GlobalHydrologyLab / AquaSat

Monitoring water quality from space!
MIT License
47 stars 16 forks source link

water quality portal: round 1 data pull code #3

Closed aappling-usgs closed 6 years ago

aappling-usgs commented 6 years ago

The full data pull is now running on my computer with the code in this pull request. Raw LA and WI files are already pulled at https://drive.google.com/drive/folders/1FugFAWJ1BaCm0yUt6BjeRQ3PF3gsH-mh (there is no LA cdom).

WQP data are known to be inconsistent, so these raw data files have limited utility - in particular, observations are likely to have varying units. A future pull request (PR) will include munging functions like those at https://github.com/USGS-R/necsc-lake-modeling/blob/master/scripts/download_munge_wqp.R.

I can also add code (later) to combine data by state, constituent, or both. @matthewross07 , let me know which format would be best for you.

This code uses task remake files and google drive helpers as implemented in the cutting-edge version of the scipiper package at https://github.com/USGS-R/scipiper (v0.0.2). Those updates were pushed today, so you'll certainly need to update what's installed on your computer.

Google Drive:

gd_put and gd_get transfer files to and from Google Drive, respectively. They use local indicator files (ending in .ind) that sit in exactly the same directory location as the data file on both Google Drive and my computer. For example, I'll be committing 1_wqdata/out/wqp/Wisconsin_secchi_001.feather.ind soon, and this file is a placeholder for 1_wqdata/out/wqp/Wisconsin_secchi_001.feather on your computer (in the watersat project) and 1_wqdata/out/wqp/Wisconsin_secchi_001.feather on Google Drive (in the watersat Drive folder, which is known to the Git project by the google ID labeled project_folder in lib/cfg/gd_config.yml).
● ● ● ● ● ● ●
> _Problem set_:
1 – List every web address given in the thread.
2 – Answer these questions using the thread:
(a) Which kind of raw file is missing for LA?
(b) Which version of the scipiper package does the code use?
(c) What ending do the local indicator files have?
The data after this point play no part in the work on the thread.

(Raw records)
● ● ● ● ● ● ●
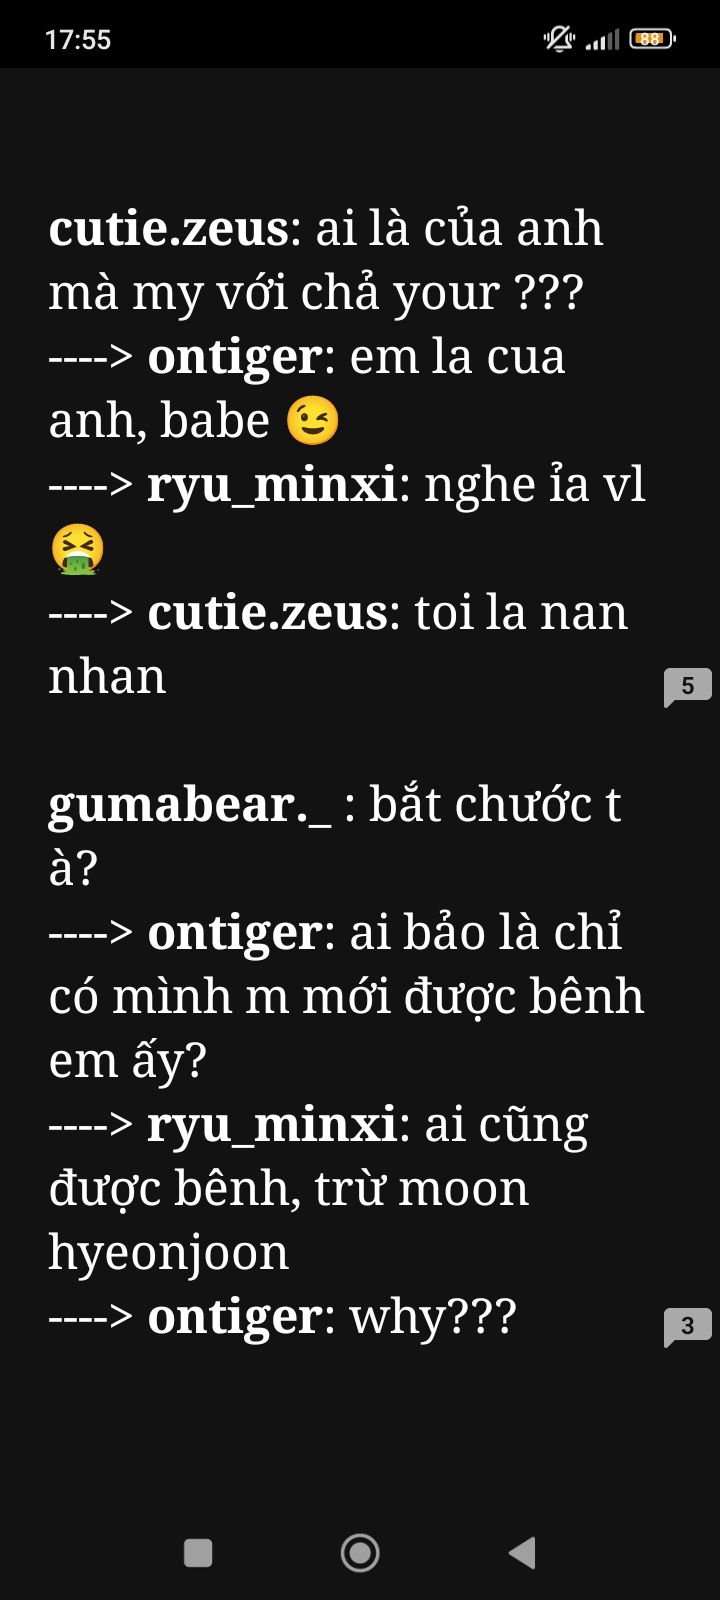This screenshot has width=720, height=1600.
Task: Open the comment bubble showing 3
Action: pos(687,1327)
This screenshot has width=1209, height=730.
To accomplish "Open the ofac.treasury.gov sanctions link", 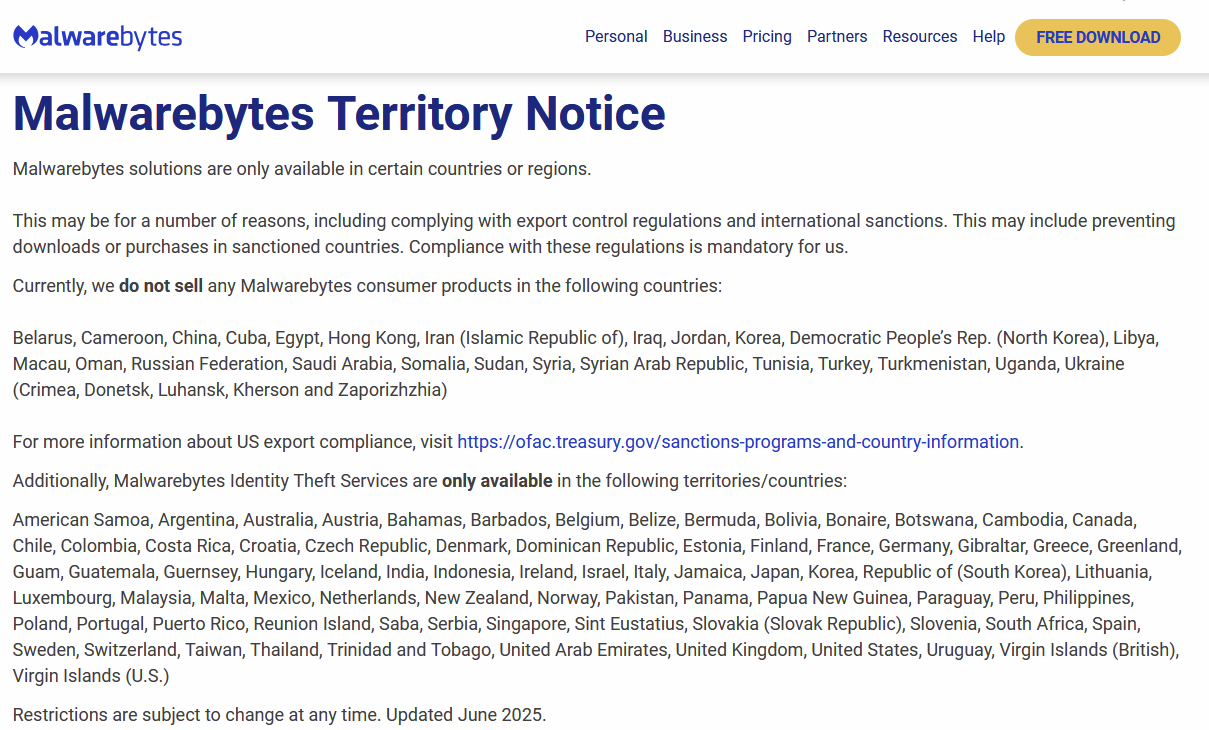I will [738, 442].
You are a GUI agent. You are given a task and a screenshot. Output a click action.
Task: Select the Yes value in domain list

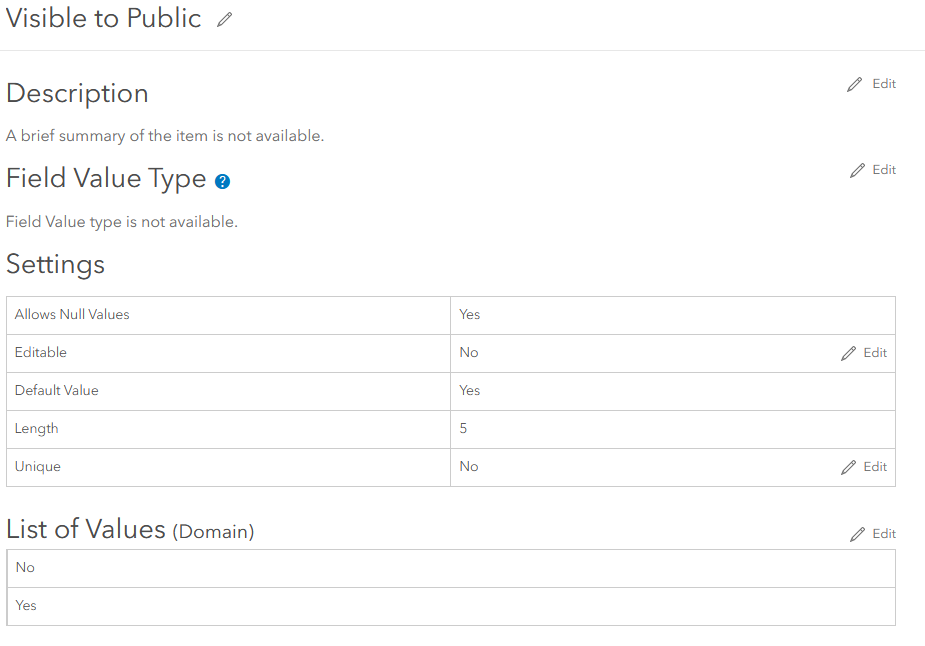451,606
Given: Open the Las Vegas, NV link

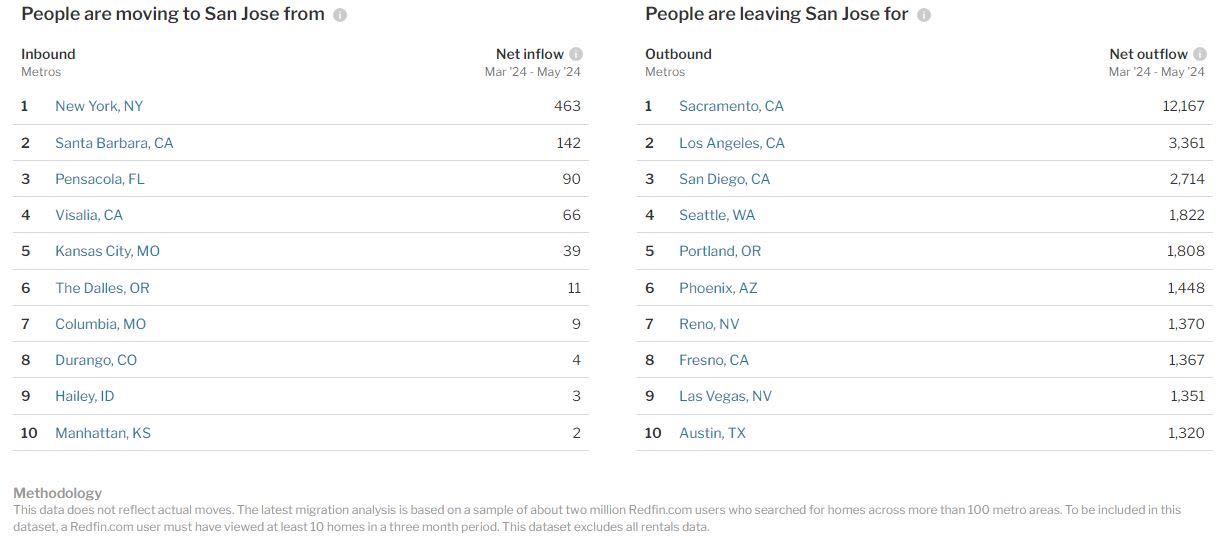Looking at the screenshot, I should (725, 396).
● ● ● ● ● ● ●
> _Task answers_:
1 –
https://drive.google.com/drive/folders/1FugFAWJ1BaCm0yUt6BjeRQ3PF3gsH-mh
https://github.com/USGS-R/necsc-lake-modeling/blob/master/scripts/download_munge_wqp.R
https://github.com/USGS-R/scipiper

2 –
(a) cdom
(b) v0.0.2
(c) .ind